Simulated Author's Rebuttal

3 responses · 0 unresolved

We thank the referee for the constructive comments on the presentation of the TME model and the supporting claims. We address each major comment below and will incorporate additional analysis to strengthen the manuscript.

read point-by-point responses
  1. Referee: [Abstract] Abstract: the TME model defines free parameters alpha, beta, and gamma (with beta asserted to reach exactly 1 via register-level fusion) but supplies no register-pressure analysis, instruction schedule, or first-principles derivation showing that multiple FP8 GEMMs plus CRT reconstruction fit without spilling or extra memory traffic for the surveyed kernels; the ~500 TFLOPS projection on B300 is obtained by direct multiplication of the native FP8 rate by these unverified factors.

    Authors: We agree that the abstract does not contain the requested register-pressure analysis or instruction schedule. The TME model in the manuscript body parameterizes beta from the architectural register file size and the number of intermediate values generated by Ozaki II, but a detailed first-principles derivation confirming no register spilling for SpMV, GEMV, and stencils is absent. We will add this analysis (including register usage estimates and a high-level schedule) in a new subsection or appendix of the revised manuscript to verify that beta reaches 1 without extra memory traffic. revision: yes

  2. Referee: [Abstract] Abstract: the claim of 'full FP64 accuracy' for Ozaki Scheme II across the kernel spectrum is stated without cross-validation against native FP64 references or explicit bounds on rounding/overflow in the reconstruction steps, yet this premise is required for the central assertion that emulation recovers exact memory-roof execution.

    Authors: The manuscript asserts full FP64 accuracy on the basis of the exact arithmetic properties of CRT reconstruction within the representable range.
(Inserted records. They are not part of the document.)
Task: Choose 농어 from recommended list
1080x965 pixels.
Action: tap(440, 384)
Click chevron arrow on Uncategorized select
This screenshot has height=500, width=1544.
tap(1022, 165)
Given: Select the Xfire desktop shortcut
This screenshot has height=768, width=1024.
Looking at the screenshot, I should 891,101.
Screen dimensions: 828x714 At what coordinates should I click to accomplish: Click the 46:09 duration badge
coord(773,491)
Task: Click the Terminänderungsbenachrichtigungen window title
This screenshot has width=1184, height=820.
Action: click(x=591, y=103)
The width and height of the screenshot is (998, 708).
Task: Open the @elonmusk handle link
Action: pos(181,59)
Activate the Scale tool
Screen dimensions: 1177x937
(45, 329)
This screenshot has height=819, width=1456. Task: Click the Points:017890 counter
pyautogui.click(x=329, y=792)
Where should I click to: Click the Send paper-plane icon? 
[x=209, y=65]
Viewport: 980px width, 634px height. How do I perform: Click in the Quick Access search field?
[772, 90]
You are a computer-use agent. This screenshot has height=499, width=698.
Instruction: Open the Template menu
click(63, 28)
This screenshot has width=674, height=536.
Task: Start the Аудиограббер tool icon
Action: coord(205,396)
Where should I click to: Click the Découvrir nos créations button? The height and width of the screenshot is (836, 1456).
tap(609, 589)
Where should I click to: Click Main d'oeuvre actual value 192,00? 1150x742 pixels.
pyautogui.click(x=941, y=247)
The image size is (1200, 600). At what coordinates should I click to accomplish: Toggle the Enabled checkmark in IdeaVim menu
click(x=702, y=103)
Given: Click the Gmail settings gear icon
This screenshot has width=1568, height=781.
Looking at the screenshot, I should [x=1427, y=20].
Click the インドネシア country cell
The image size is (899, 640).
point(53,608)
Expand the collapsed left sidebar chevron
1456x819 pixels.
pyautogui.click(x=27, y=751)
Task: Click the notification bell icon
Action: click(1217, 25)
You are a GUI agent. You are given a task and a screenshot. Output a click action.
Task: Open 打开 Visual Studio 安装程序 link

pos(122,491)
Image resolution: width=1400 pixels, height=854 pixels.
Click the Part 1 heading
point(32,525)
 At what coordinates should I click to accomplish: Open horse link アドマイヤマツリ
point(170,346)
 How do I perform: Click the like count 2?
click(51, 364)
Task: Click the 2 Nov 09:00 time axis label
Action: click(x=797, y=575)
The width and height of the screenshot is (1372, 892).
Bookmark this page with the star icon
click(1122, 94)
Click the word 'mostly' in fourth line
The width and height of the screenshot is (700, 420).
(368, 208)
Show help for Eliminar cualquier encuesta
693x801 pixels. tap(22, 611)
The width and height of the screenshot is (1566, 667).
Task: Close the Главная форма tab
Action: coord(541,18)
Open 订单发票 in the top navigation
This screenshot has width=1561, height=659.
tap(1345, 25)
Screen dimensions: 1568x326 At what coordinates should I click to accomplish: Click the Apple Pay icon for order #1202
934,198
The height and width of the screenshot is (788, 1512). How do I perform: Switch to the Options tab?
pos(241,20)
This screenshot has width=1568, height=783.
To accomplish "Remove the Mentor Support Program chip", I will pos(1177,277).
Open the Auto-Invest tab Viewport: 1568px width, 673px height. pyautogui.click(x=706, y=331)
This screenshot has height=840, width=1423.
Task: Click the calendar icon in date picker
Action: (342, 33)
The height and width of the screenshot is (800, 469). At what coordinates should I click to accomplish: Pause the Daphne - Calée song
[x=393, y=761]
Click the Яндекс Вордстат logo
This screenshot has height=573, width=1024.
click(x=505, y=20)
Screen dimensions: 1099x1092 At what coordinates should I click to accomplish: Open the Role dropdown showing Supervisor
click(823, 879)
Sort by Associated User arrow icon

However, the abstract and main text do not include explicit cross-validation against native FP64 or derived bounds on reconstruction overflow for the target kernels. We will expand the accuracy section with direct numerical comparisons and explicit overflow bounds in the revision. revision: yes

  3. Referee: [Abstract] Abstract: the performance comparison to H100 and the claim that Ozaki II 'matches or exceeds H100 on every workload' while native B300 FP64 imposes up to 50x regression rest on the same unverified TME parameters; no sensitivity analysis or alternative parameter values are provided to test robustness.

    Authors: The H100 comparisons and the 50x regression claim are obtained by substituting the B300 and H100 architectural parameters into the TME equations. We acknowledge the absence of sensitivity analysis on alpha, beta, and gamma. The revised manuscript will include a sensitivity study that varies these parameters over plausible ranges and reports the resulting performance envelopes, thereby testing robustness of the workload comparisons. revision: yes

Circularity Check

1 steps flagged

TME model projections of ~500 TFLOPS reduce to assumed multipliers alpha/beta/gamma by construction

specific steps
  1. fitted input called prediction [Abstract]
    "a unified analytic model, the Tensor-Memory Equilibrium (TME) model, augmenting the Roofline with a compute multiplier alpha, a bandwidth multiplier beta, and a reconstruction latency gamma. ... we project that Ozaki II vaults emulated FP64 from the ~1 TFLOPS native floor to ~500 TFLOPS (B300) and ~400 TFLOPS (Rubin R200)"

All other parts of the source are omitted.